Former Special Prosecutor Jack Smith speaks with MS NOW.
Provided by: MS NOW
Former special counsel Jack Smith said Thursday that under President Donald Trump “we are facing an assault on the rule of law” and that he is “very concerned about what will happen in the next election.”
Smith also said the possibility of his own indictment by the Justice Department was “a possibility” given Trump’s hostility to indicting the president in two separate criminal cases before he returned to the White House.
Smith told Nicole Wallace on MS NOW’s “Deadline: The White House” that it’s infuriating to see public servants “demonized for doing their jobs” by the Trump administration for incidents and other reasons deemed hostile to the president and his allies.
“I think it’s really important to let them know that there are a lot of people out there who are going to advocate for them and support them and work with them. They’re not just people who have been targeted and fired for no reason to work,” he said.
Mr. Smith’s interview was Mr. Trump’s first media interview since he resigned as special counsel on January 20, 2025, 10 days before Mr. Trump was inaugurated as president.

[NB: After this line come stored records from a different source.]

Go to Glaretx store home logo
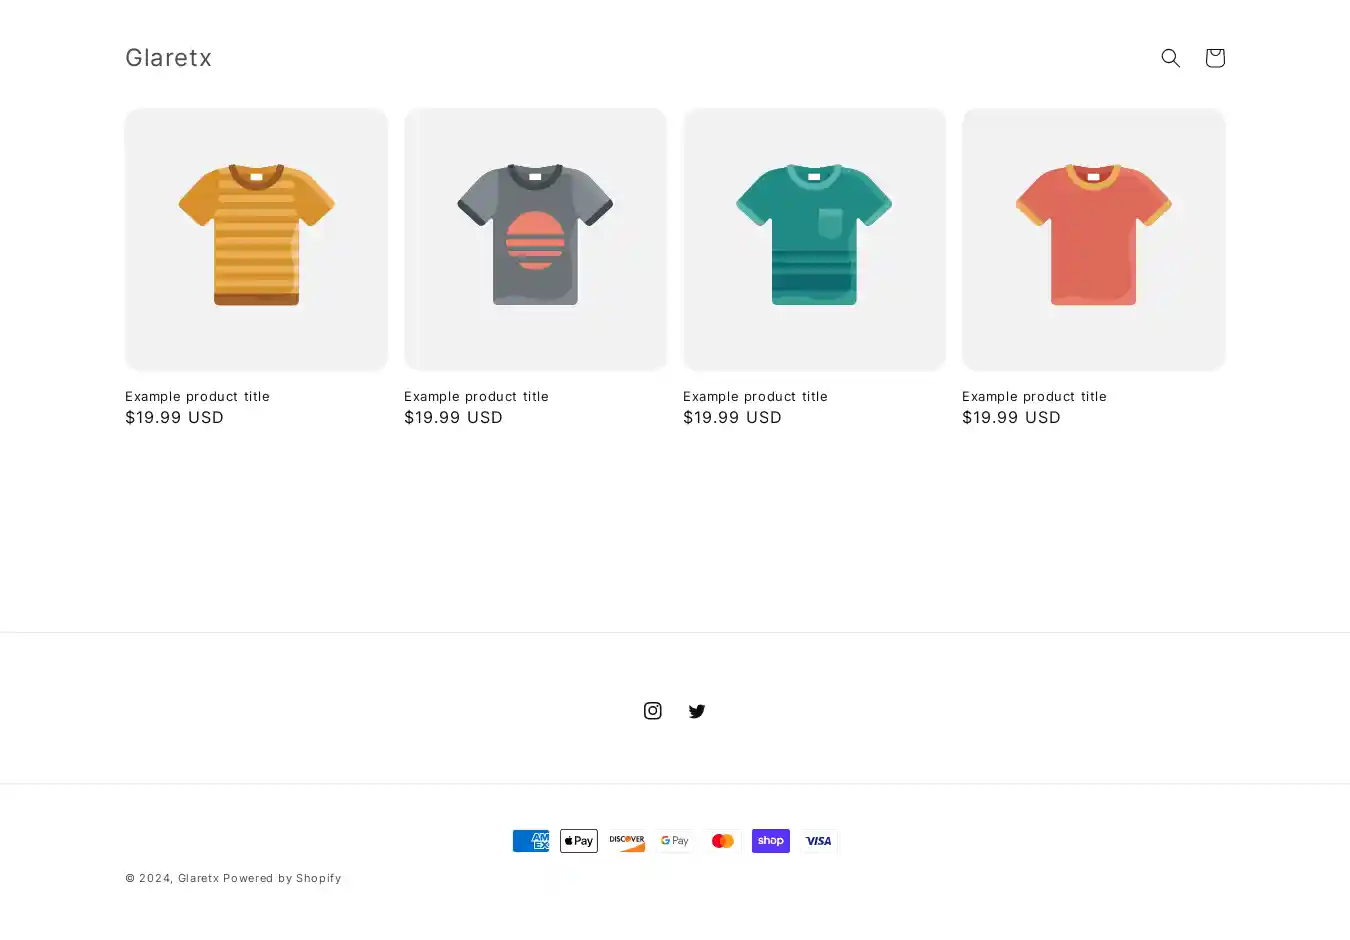The width and height of the screenshot is (1350, 940). click(168, 58)
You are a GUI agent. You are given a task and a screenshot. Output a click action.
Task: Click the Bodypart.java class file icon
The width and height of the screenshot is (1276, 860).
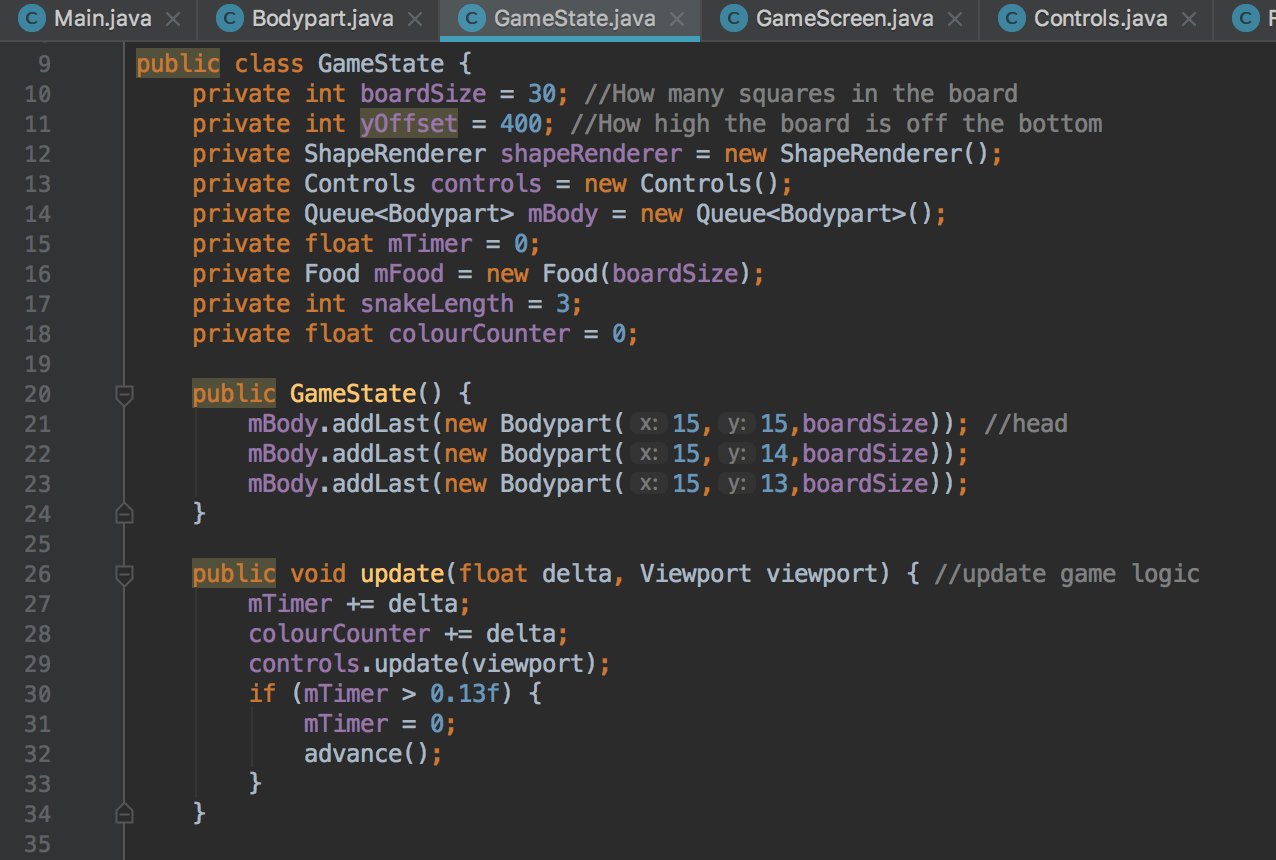tap(231, 19)
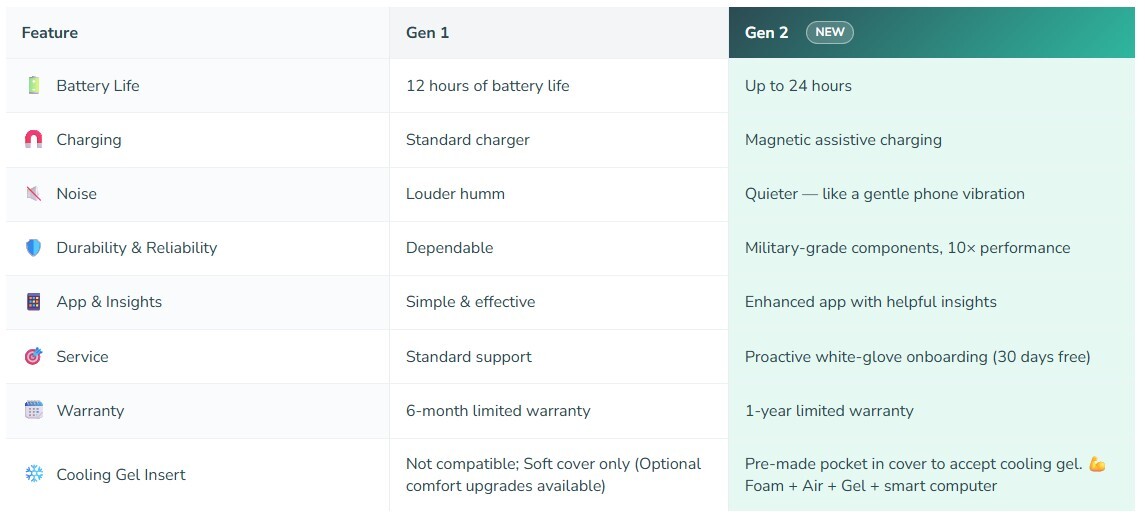Click the Battery Life row label

coord(98,86)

A week after Trump took office, the Justice Department fired four career prosecutors and others who worked with Smith to prosecute Trump.
“I think we are facing an attack on the rule of law, and this is unlike anything I’ve seen in my lifetime in type and scope,” Smith told Wallace.

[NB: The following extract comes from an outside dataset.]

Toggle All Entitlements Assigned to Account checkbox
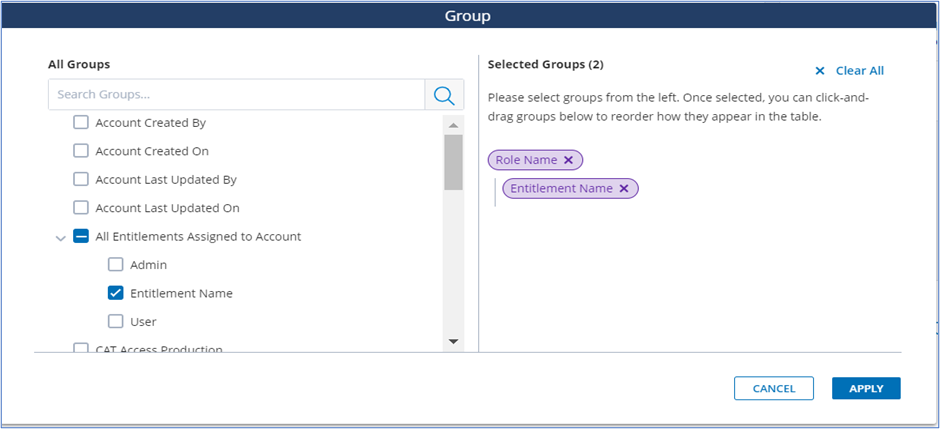940x429 pixels. click(81, 237)
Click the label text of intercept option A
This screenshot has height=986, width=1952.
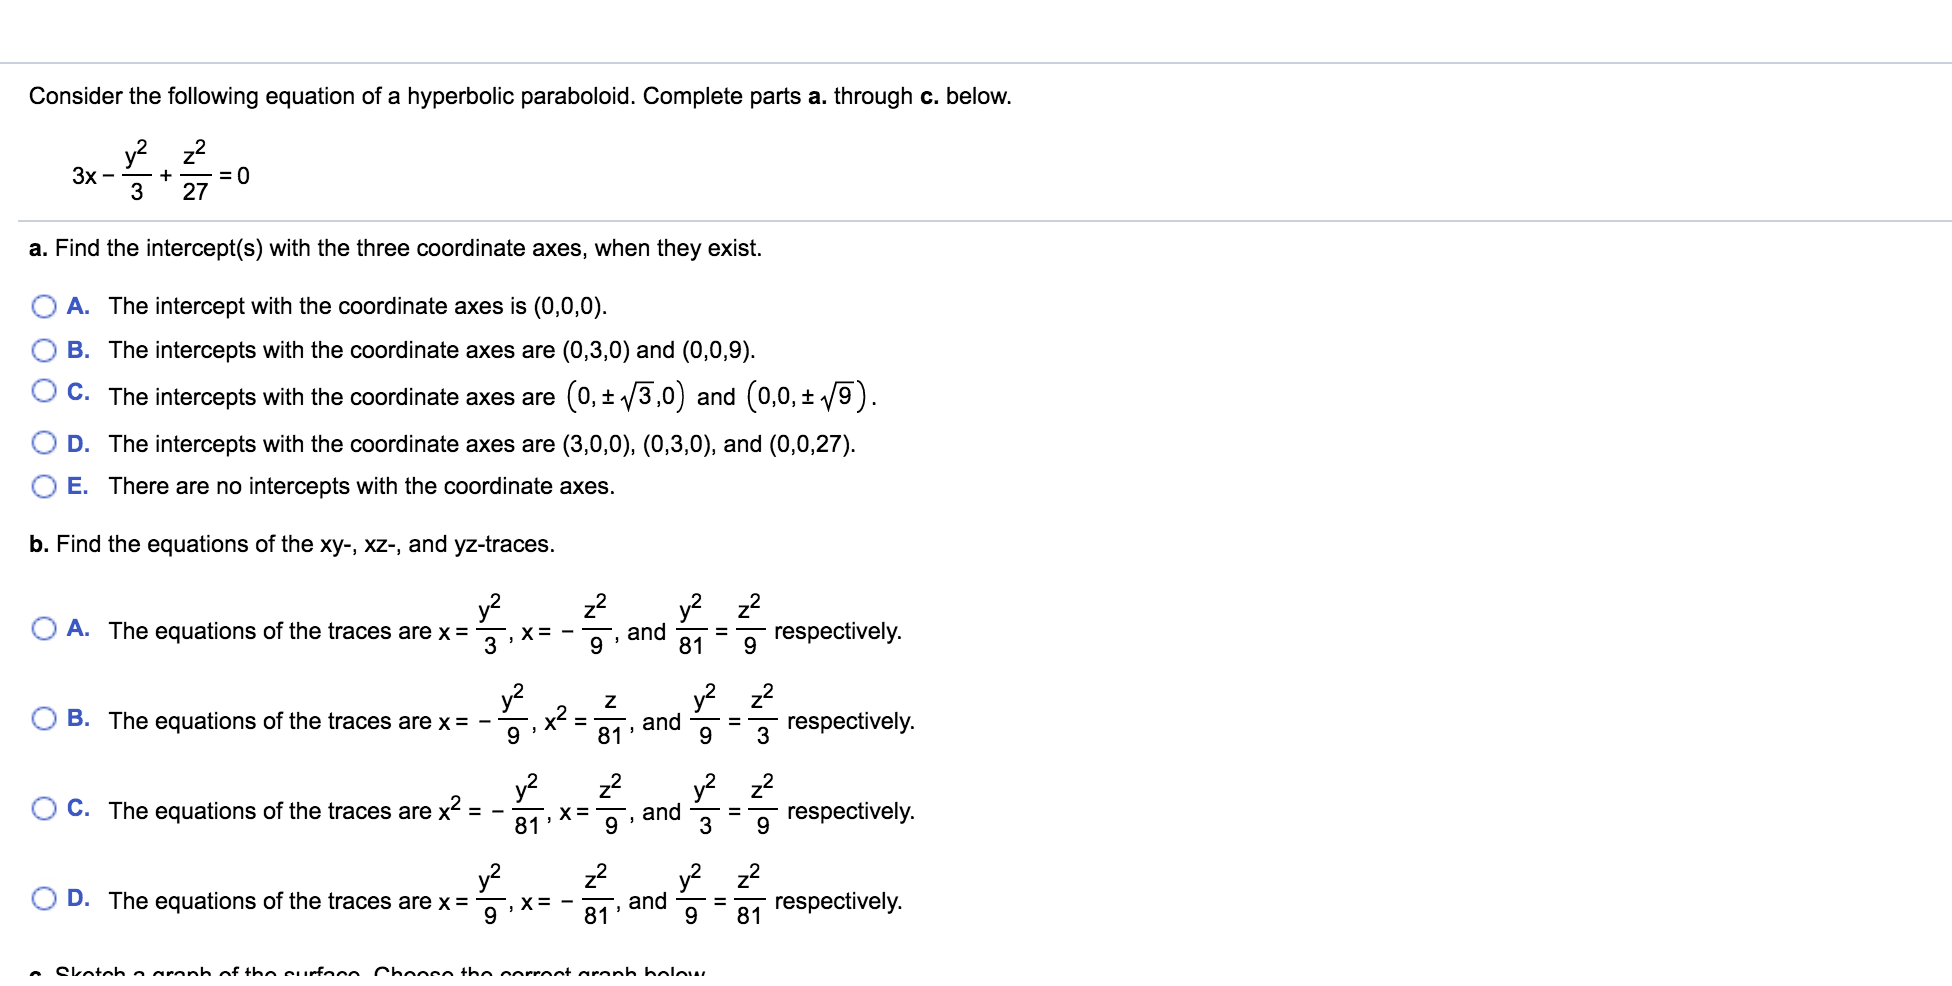coord(360,306)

He cited “retaliatory prosecutions,” including the Justice Department’s indictment of former FBI Director James Comey and New York State Attorney General Letitia James.
“One of the problems today, other than retaliatory prosecutions, is that the Department of Justice is not up to its job, right?” Smith said.
“If you go to court and the judge doesn’t trust you, you won’t be able to do the basic things you need to do to represent the American people in court,” he said. “And we’ve seen judges across the country say they can’t trust prosecutors anymore.”
Smith said the young people he has talked to are not as interested in working for the Justice Department as they used to be.
“I tell people when you go to these universities and law schools, don’t give up,” he said.
Smith, a longtime federal prosecutor, was selected by then-Attorney General Merrick Garland in November 2022 to serve as special counsel for Trump’s two criminal investigations, just days before Trump announced he would seek a second non-consecutive term in the White House.
The special counsel subsequently obtained two grand jury indictments charging Trump with criminal charges.
In one case, Trump was charged with crimes related to his efforts to reverse his loss to former President Joe Biden in the 2020 election, but the January 6, 2021 attack on the U.S. Capitol by a mob of Trump supporters prevented Congress from confirming his victory.
Trump has falsely claimed for years that he won the election but that it was stolen from him due to widespread voter fraud.
In the second case, Trump was charged with storing classified government documents after leaving the White House in January 2021 and related to preventing authorities from recovering classified documents from his Mar-a-Lago club in Palm Beach, Florida.
Trump has denied wrongdoing in both cases.
In July 2024, Trump-appointed judge Eileen Cannon ruled that Smith was not legally appointed special counsel and dismissed the classified documents lawsuit.
The Justice Department appealed the ruling, but dropped its efforts, and after Mr. Trump was elected president in the fall of that year, it also dismissed the election interference lawsuit, citing the department’s policy against prosecuting sitting presidents.